I've been thinking about my authentic self. Both as a person and as a writer. And, whether the two can be separated. As a blogger, my posts about my life are real. But, there is always a truth that lies beneath. Something deeper, meatier. Here, I choose what I want to write and post about. Yet, I think a real writer doesn't choose. A real writer listens to the words that come, allowing them to escape through her fingers ...falling upon the page as they may. Sometimes the words have arcs and cadences, but often the words are ragged and coarse. I am a private person, oddly enough. Perhaps it is bizarre, to be a private person and to have a blog.
I've been blogging for two years now. What do I write about? I write about the adventures of raising my GIRL and BOY, who are ten months apart. I write about feminist issues. I've occasionally written about politics. I write about my struggle to retain a sense of self separate from that of wife and mother. I've shared my infertility stories. I've written about adoption. I used to share my poetry, but have stopped doing that because it might preclude the possiblity of the work being published. It doesn't feel good or comfortable to hold that part of myself back, yet I am working on prudence. I've done a series of interviews with women called The Motherscribe Interviews. I've written about the demeaning and disturbing trend of sexually objectifying young girls in commercial media. And, I've written about the incredibly stupid and assinine self-inflicted things that have caused me humiliation.
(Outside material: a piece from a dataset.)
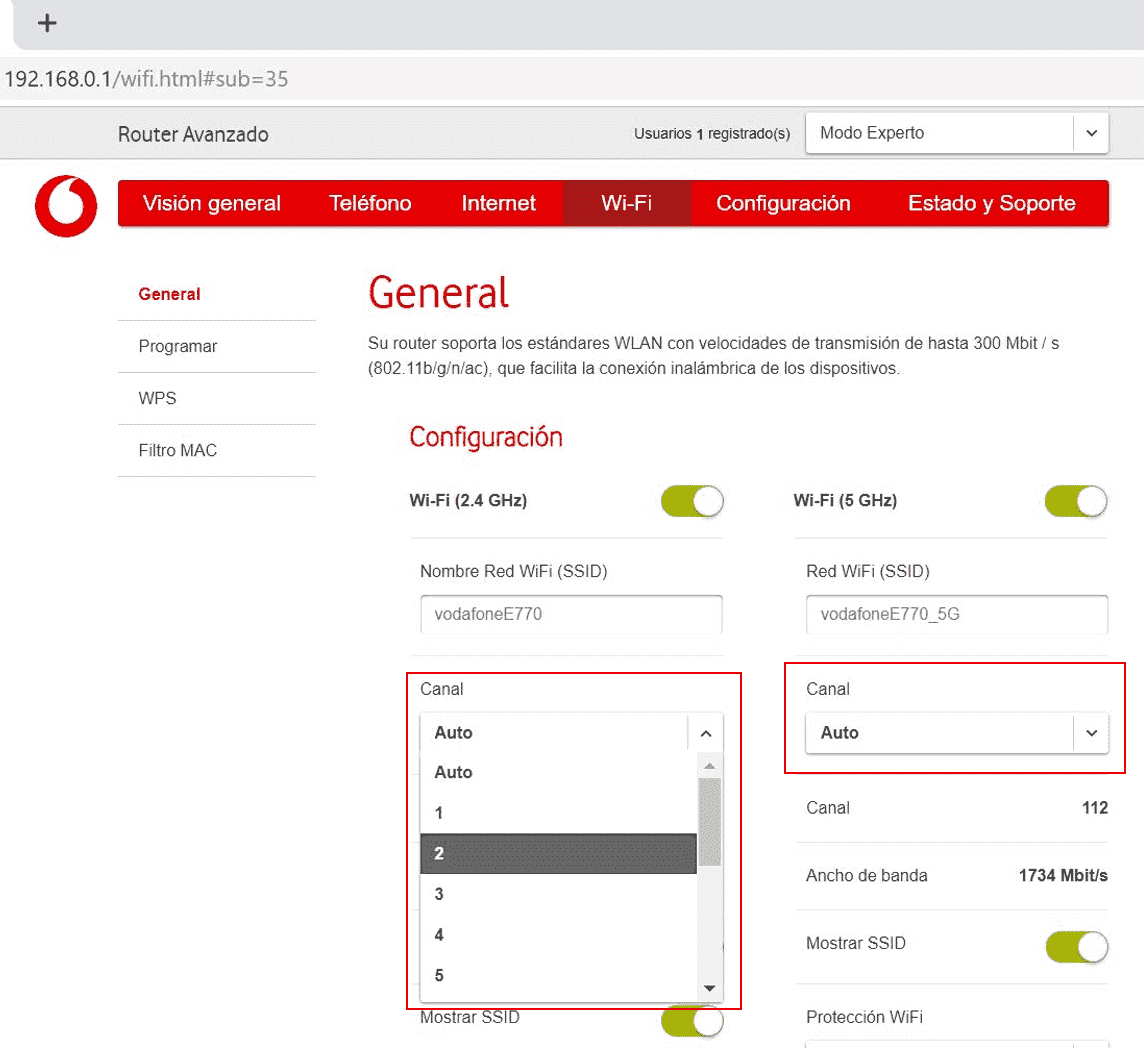Expand the 5 GHz Canal dropdown
This screenshot has width=1144, height=1048.
pos(956,733)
It's been an interesting journey with the writing here. Initially I drew readers because of stories about my children. Then I had a need to write about other things and some readers left, while new readers arrived interested in what I was writing about at the time. There is always fluctuation. Whenever I get caught up in worrying about how many readers I have, or commenters, or whether my writing is "good enough", I have to take a step back and ask myself...but, WHY am I writing? And, the truth is that I am writing because I need to get the words out.
It has become so natural to write, that when I don't write, I feel toxic. There has never, ever been a time when writing didn't help. It always does. Once I allow the words to spill upon the page, I find that something is always there. It may not be riveting or lyrical, but it is there. The blog is an endless legal pad. The pages never run out. It is a place to practice. To work on my craft.
I want to be an authentic writer. Having courage to write my truth...whatever that means. I'm just not sure that place can be here. I love reading memoirs, but I don't want my blog to be a memoir. I believe that there is something just around the corner that I am not yet seeing. A path with my writing that has already been decided. I just have to keep moving. And perhaps my words will lead me there...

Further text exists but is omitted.